Повторите все приведённые ниже данные строка за строкой, ничего не меняя. Изображения в ответ не включайте.

=== Извлечённые данные ===

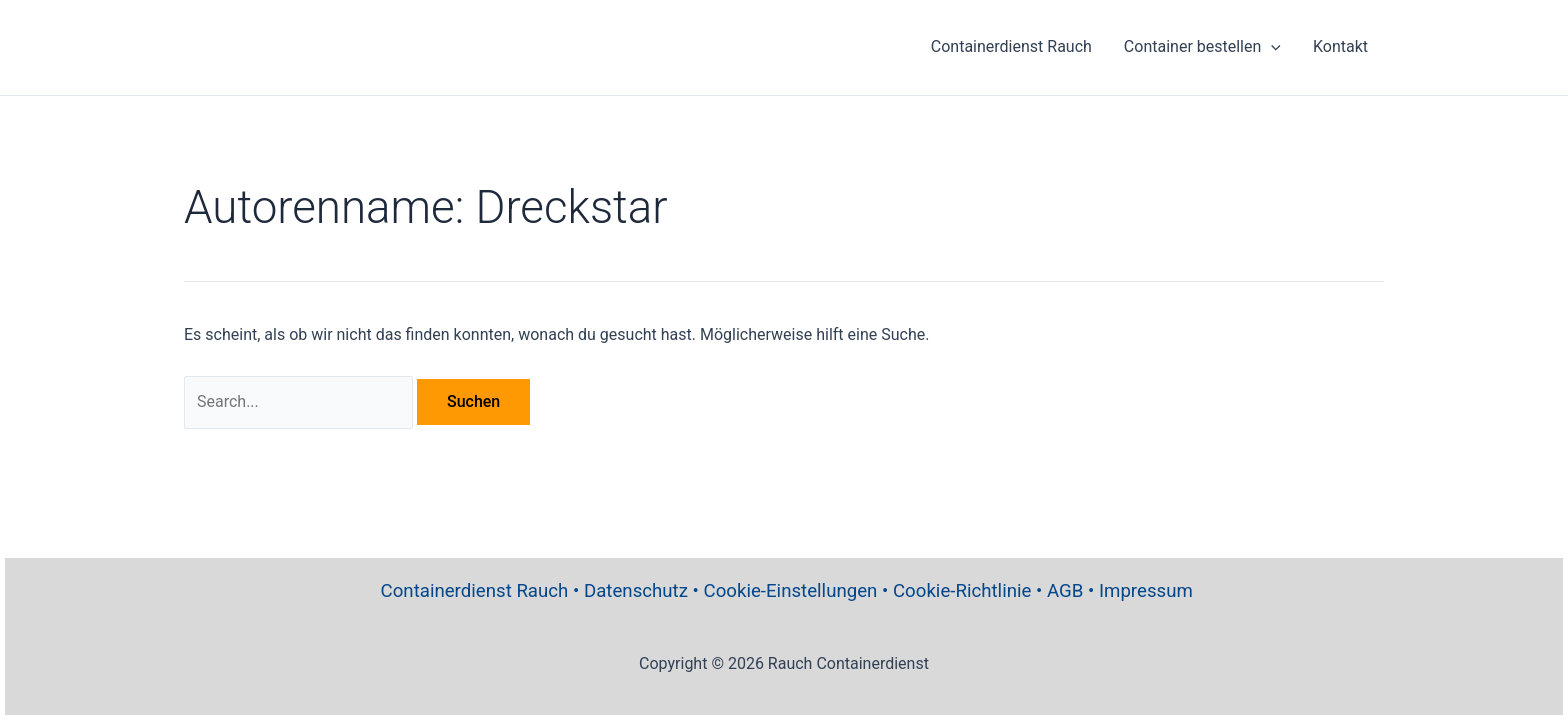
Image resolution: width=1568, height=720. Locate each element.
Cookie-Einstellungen (791, 591)
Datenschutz (636, 591)
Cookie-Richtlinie (962, 591)
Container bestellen (1202, 47)
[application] (1271, 47)
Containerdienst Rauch (1011, 46)
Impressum (1146, 591)
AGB (1065, 591)
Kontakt (1340, 46)
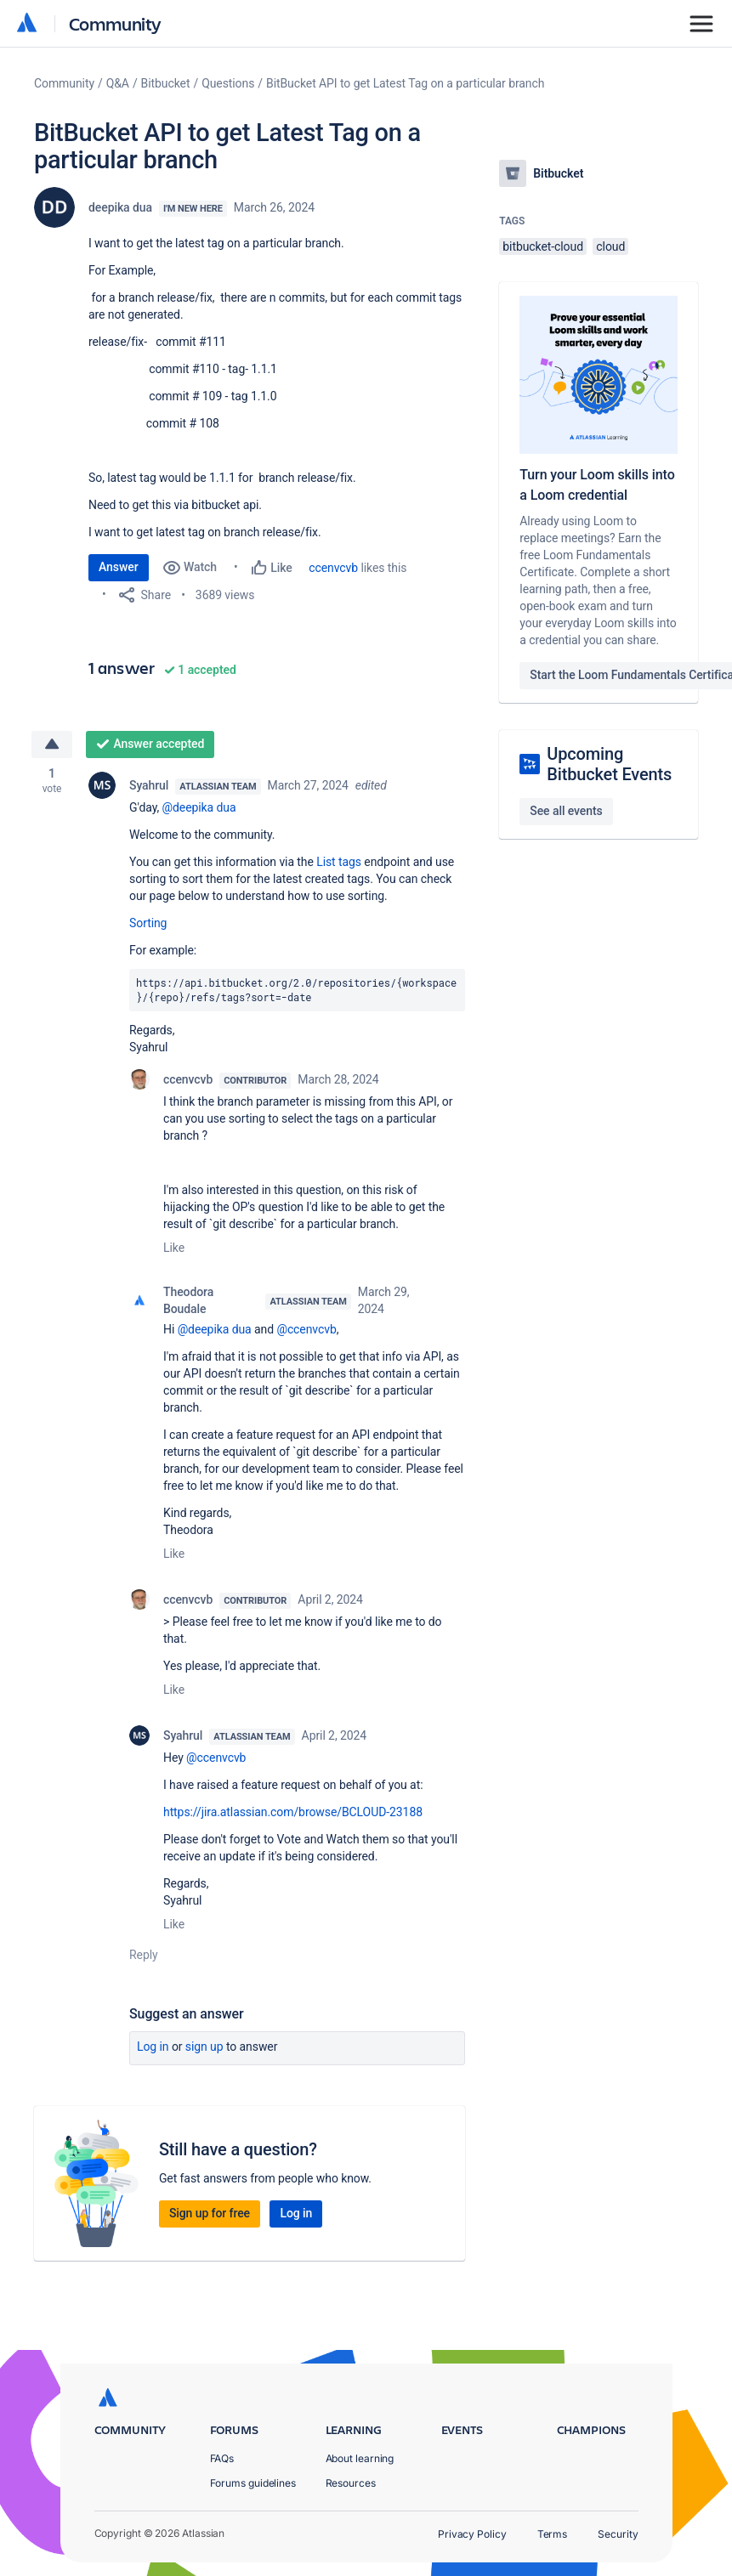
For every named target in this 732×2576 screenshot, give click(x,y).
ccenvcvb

===

**Ожидаемый ответ**
Image resolution: width=1568, height=720. Locate each element.
Cookie-Einstellungen (791, 591)
Datenschutz (636, 591)
Cookie-Richtlinie (962, 591)
Container bestellen (1202, 47)
[application] (1271, 47)
Containerdienst Rauch (1011, 46)
Impressum (1146, 591)
AGB (1065, 591)
Kontakt (1340, 46)
For every named target in this 732×2576 screenshot, give click(x,y).
ccenvcvb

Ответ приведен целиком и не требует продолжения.